Resta in carcere dopo l’interrogatorio di garanzia il 56enne arrestato per il tritolo nel furgone
Rimane in carcere, dopo l’interrogatorio di garanzia svoltosi stamane al carcere di Brissogne, il 56enne bosniaco arrestato venerdì scorso, 13 aprile, alla frontiera del Monte Bianco, per essere stato trovato alla guida di un furgone sul quale erano nascosti due chili e 400 grammi di tritolo, oltre a due detonatori elettrici.
La decisione del Gip Giuseppe Colazingari è giunta dopo che l’uomo, Agan Ramic, ha risposto per oltre due ore alle domande. L’arrestato, di cui il magistrato ha anche convalidato il fermo, “ha confermato le dichiarazioni che aveva reso in sede di interrogatorio” al pm nel giorno dei fatti, spiega il legale che lo difende, l’avvocato Laura Marozzo.
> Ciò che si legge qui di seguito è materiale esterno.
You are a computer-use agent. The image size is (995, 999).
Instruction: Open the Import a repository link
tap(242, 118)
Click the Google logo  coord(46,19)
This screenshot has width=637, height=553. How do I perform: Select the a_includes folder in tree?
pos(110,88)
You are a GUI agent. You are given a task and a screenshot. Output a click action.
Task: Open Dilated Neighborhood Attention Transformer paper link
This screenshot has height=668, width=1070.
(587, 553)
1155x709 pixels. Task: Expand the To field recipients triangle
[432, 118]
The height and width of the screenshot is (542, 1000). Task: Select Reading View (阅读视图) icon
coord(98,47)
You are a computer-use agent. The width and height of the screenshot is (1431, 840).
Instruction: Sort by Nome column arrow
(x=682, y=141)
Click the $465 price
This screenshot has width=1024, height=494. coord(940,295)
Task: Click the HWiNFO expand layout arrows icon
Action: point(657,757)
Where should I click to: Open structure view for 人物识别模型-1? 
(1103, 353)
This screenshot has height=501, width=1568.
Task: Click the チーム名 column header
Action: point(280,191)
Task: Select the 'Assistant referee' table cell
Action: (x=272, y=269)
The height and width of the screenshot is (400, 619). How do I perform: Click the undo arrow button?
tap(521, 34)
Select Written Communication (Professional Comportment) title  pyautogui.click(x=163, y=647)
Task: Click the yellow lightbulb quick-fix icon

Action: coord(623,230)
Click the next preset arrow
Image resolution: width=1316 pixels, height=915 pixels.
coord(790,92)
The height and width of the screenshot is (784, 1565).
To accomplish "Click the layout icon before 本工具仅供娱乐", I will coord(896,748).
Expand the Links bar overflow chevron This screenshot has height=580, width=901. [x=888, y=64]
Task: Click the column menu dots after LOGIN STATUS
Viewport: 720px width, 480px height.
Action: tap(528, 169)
Incensurato in Italia, Ramic, presidente di un’associazione umanitaria che si occupa di trasportare ex profughi e materiali per loro dalla Francia alla Bosnia, in possesso della cittadinanza dei due Paesi, sostiene di essere “vittima dell’accaduto”. In particolare, ritiene che l’esplosivo sia stato “collocato da terzi sul veicolo già in Bosnia, durante il viaggio di andata, per creargli delle difficoltà”. A farlo sarebbero state persone legate a situazioni “da lui ben più volte denunciate e che riguardano la criminalità dell’est”.
Dopo l’interrogatorio di oggi, il legale commenta: “Ha dato dei buoni spunti di lavoro, delle indicazioni importanti”. Gli inquirenti italiani contestano a Ramic la violazione di due leggi. Anzitutto, quella sul controllo delle armi, che punisce con pene da 3 a 12 anni l’introduzione nello Stato e la detenzione illegale di materiale esplodente. Dopodiché, – ed è la prima volta che in Procura si ricorda tale addebito in Valle – quella che detta norme sull’esportazione, importazione e transito dei materiali di armamento.
Una normativa risalente al 1990, approvata (anche) sulla scorta dello scandalo che aveva coinvolto una filiale statunitense dell’italiana Bnl nella vendita illegale di armi all’Iraq di Saddam Hussein. Secondo le sanzioni previste dalla legge, l'import, export o passaggio in Italia di armamenti, effettuati senza autorizzazione, sono puniti con la reclusione da tre a dodici anni, o con una multa ingente.
Lo spostamento di Ramic, che aveva per passeggeri tre uomini e una donna, tutti bosniaci, risultati poi estranei ai fatti contestati, era iniziato da Annecy, ad un centinaio di chilometri dalla frontiera. All’uscita italiana del tunnel del Bianco, di primo mattino, il Mercedes Sprinter di cui era alla guida è stato fermato dalla Polizia di frontiera e dagli agenti della Squadra mobile. Dai successivi controlli, in un vano dietro l’autoradio sono spuntati i quindici panetti di tritolo, senza che il conducente abbia mostrato particolari reazioni. I detonatori elettrici erano altrove nel mezzo.
Sul posto sono quindi giunti il pm Luca Ceccanti e il procuratore capo Paolo Fortuna. Dopo un pomeriggio di interrogatori e di accertamenti, che ha visto anche l’intervento degli artificieri per mettere in sicurezza il materiale rinvenuto, l’arresto dell’uomo. Per l’avvocato Marozzo, “adesso dobbiamo aspettare che si facciano le indagini”. Saranno soprattutto quelle a permettere di capire, in effetti, se Ramic è stato “incastrato” da qualcuno cui ha pestato i piedi nella madrepatria, o se quello finito ad Entrèves, con le manette, era il viaggio di un corriere molto scaltro.